Nas minhas últimas leituras — Sociologia de Comte, Memórias da Plantação: Episódios de Racismo Cotidiano e, por fim, o artigo Colonialidade do Poder, Eurocentrismo e América Latina, de Aníbal Quijano, que foi o que instigou a reflexão que originou esta postagem — me vi confrontando, mais uma vez, a presença do positivismo como matriz dominante na produção de conhecimento.
Comecei a me perguntar — neutralidade para quem? Progresso para quem? E quem fica de fora quando escolhemos um só caminho como legítimo?
Essas perguntas me levaram a revisitar o pensamento de Auguste Comte, o pai do positivismo, e a contrastá-lo com as críticas de Grada Kilomba e Aníbal Quijano. Foi nesse encontro entre textos, memórias e afetos que surgiu o ponto de partida para essa reflexão.

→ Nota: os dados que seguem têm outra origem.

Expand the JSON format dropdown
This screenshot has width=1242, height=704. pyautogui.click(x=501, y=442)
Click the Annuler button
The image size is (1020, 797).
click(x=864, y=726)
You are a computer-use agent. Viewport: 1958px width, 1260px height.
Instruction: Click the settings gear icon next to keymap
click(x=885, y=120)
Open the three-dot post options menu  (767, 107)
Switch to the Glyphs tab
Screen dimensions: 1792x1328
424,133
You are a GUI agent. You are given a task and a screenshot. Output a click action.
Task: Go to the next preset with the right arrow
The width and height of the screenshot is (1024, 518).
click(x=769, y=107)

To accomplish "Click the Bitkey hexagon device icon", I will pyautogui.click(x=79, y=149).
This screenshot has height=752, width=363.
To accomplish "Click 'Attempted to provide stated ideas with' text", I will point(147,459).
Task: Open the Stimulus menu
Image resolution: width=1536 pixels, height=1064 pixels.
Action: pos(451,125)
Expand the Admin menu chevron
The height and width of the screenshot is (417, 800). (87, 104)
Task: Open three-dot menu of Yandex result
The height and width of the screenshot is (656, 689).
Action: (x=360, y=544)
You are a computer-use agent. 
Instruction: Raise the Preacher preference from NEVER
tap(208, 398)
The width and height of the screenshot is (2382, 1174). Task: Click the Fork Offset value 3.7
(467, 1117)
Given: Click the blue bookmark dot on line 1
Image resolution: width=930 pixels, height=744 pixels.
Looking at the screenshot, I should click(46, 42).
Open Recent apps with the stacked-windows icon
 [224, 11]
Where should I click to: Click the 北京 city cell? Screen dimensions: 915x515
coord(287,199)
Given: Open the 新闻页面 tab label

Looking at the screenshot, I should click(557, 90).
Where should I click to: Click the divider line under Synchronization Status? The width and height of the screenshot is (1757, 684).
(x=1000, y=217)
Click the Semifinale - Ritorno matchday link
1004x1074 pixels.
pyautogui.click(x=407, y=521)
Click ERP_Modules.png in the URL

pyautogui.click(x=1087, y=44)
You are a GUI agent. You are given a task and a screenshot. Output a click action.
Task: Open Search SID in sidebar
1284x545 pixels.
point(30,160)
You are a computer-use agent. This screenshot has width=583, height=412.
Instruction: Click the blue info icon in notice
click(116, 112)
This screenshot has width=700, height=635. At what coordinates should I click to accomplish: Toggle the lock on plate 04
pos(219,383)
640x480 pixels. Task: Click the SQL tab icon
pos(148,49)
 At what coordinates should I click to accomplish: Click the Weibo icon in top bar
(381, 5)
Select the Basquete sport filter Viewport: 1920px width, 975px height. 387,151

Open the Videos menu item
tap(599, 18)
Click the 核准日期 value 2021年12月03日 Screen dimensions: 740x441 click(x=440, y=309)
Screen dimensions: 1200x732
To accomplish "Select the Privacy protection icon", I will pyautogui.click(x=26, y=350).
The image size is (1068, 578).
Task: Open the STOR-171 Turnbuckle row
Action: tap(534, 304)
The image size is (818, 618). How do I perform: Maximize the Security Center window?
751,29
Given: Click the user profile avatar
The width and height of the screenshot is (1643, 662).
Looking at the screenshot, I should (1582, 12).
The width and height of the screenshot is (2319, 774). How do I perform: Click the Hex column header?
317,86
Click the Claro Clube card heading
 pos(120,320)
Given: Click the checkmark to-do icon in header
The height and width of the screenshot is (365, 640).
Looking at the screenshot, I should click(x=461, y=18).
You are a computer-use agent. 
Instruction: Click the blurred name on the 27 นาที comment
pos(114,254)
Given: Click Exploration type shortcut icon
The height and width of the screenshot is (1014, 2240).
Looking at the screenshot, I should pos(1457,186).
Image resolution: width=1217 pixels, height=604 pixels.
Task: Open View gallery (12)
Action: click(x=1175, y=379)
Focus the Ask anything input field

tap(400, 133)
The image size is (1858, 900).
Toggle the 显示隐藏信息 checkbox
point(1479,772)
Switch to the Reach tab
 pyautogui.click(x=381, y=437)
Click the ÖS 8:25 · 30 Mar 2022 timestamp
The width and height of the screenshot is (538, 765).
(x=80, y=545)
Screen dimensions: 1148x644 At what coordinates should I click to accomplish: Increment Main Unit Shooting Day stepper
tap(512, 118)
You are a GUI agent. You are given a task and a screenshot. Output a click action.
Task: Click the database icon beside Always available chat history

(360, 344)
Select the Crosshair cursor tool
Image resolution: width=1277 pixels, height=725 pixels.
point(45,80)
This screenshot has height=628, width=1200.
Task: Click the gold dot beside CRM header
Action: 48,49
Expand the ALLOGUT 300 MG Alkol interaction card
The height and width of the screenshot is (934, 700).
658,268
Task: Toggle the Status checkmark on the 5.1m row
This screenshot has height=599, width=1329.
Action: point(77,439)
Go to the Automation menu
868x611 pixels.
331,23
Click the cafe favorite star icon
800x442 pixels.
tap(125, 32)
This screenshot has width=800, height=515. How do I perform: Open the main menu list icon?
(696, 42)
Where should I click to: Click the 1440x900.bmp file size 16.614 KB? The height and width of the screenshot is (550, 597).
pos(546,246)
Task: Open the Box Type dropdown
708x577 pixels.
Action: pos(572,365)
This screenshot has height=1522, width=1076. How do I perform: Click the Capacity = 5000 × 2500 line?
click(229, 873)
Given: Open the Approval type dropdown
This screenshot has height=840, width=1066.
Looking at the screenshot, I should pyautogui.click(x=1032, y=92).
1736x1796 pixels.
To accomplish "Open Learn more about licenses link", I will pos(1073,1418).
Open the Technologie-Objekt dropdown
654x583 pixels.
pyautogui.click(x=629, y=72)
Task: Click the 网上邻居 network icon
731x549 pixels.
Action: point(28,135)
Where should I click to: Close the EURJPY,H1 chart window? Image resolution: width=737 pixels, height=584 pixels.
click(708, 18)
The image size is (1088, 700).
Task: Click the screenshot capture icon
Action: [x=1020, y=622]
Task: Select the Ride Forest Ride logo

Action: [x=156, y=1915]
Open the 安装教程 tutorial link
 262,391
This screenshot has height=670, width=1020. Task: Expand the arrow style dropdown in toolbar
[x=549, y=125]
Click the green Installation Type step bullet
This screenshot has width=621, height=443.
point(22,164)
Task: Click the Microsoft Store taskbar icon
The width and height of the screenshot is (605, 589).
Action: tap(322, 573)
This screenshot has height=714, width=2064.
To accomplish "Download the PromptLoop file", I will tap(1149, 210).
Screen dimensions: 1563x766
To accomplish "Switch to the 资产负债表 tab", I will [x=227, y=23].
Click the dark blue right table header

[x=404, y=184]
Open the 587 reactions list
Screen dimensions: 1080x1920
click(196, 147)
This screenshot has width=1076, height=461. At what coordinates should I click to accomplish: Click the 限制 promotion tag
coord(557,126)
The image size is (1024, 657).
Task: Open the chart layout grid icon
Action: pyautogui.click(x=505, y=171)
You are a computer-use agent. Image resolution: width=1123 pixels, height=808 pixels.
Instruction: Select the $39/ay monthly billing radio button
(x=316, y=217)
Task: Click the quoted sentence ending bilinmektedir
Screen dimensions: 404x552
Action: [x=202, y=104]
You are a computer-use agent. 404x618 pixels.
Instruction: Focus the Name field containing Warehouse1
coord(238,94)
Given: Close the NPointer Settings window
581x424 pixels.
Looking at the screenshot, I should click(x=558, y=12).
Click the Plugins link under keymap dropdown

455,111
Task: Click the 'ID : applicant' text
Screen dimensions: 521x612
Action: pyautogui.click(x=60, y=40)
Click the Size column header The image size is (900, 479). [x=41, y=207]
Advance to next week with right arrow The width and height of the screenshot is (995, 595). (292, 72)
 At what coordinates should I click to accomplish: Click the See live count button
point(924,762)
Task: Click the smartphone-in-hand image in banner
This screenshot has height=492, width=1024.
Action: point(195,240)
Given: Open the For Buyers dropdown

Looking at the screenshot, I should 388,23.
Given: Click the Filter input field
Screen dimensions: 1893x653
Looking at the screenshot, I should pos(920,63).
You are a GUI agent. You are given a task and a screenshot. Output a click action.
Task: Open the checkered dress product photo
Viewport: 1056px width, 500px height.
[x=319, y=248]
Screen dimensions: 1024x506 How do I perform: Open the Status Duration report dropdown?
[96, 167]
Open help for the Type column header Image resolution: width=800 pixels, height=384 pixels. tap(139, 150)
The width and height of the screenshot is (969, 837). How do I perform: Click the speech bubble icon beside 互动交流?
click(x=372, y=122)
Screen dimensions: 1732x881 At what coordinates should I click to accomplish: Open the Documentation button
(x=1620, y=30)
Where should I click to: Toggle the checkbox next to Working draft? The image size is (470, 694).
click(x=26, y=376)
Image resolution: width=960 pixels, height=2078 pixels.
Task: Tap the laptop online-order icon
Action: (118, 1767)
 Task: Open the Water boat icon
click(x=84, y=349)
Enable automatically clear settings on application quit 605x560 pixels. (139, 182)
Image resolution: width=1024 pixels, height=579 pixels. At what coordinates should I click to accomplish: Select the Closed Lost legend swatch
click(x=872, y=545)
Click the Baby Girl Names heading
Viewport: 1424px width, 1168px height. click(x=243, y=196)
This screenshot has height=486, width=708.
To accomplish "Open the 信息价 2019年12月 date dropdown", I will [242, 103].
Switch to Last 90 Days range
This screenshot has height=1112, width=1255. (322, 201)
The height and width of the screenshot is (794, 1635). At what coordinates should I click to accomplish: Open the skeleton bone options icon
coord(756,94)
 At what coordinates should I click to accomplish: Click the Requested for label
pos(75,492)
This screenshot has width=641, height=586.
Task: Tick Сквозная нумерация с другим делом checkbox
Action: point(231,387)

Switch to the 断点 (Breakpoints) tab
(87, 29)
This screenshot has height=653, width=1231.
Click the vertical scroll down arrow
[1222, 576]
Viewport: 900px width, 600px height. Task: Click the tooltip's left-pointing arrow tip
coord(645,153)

Comte acreditava que a humanidade passaria por três estágios: o teológico (dominado pela fé), o metafísico (dominado pela filosofia) e, finalmente, o positivo — regido pela ciência. Para ele, apenas a ciência poderia conduzir a sociedade à ordem e ao progresso. A ciência deveria substituir a religião e até organizar moralmente a sociedade.
Essa crença no poder redentor da ciência me parece cada vez mais um ato de fé moderno — mas uma fé travestida de neutralidade. O que Comte chamou de “positividade” era, no fundo, um projeto de totalização: um saber universal que desconsidera histórias, corpos e territórios que não se encaixam na lógica do laboratório e da estatística.
Foi Grada Kilomba quem me ensinou a nomear o incômodo: o que se exclui quando se escolhe a ciência como única linguagem do saber? Ela mostra como a “objetividade” científica foi construída como um espaço de exclusão racial, apagando as vozes negras e indígenas. O positivismo, ao rejeitar o corpo, a emoção e a oralidade, deslegitima modos de saber não brancos. “A violência do epistemicídio está em dizer que o seu saber não é saber, que sua fala não é fala, que sua memória não é memória.”
Aníbal Quijano aprofunda essa crítica ao mostrar que o saber científico moderno, longe de ser universal, é parte do projeto colonial da modernidade. O positivismo comtiano surge exatamente quando a Europa consolida seu domínio global, sendo sua suposta “neutralidade” um instrumento de colonialidade, invisibilizando outras cosmologias.
Ao pensar com Kilomba e Quijano, me dou conta de que criticar o positivismo não é rejeitar a ciência — é recusar o privilégio de um único saber em detrimento de todos os outros. É reconhecer que a objetividade é um ponto de vista que se pretende sem corpo, sem história, sem lugar — e isso, por si só, já é uma ilusão.
Descolonizar o saber, nesse contexto, é um ato de insurgência. É dizer que a racionalidade não é exclusiva do Ocidente, e que há outros modos de compreender, viver e transformar o mundo. É também admitir que o projeto comtiano de “ordem e progresso” foi, para muitos povos, um projeto de desordem e destruição.
Talvez a pergunta mais honesta que possamos fazer hoje não seja “qual o melhor método?”, mas sim: quem é autorizado a conhecer? E quem ainda não pôde falar?
-Elisama S. Braga, 1º período Direito Matutino.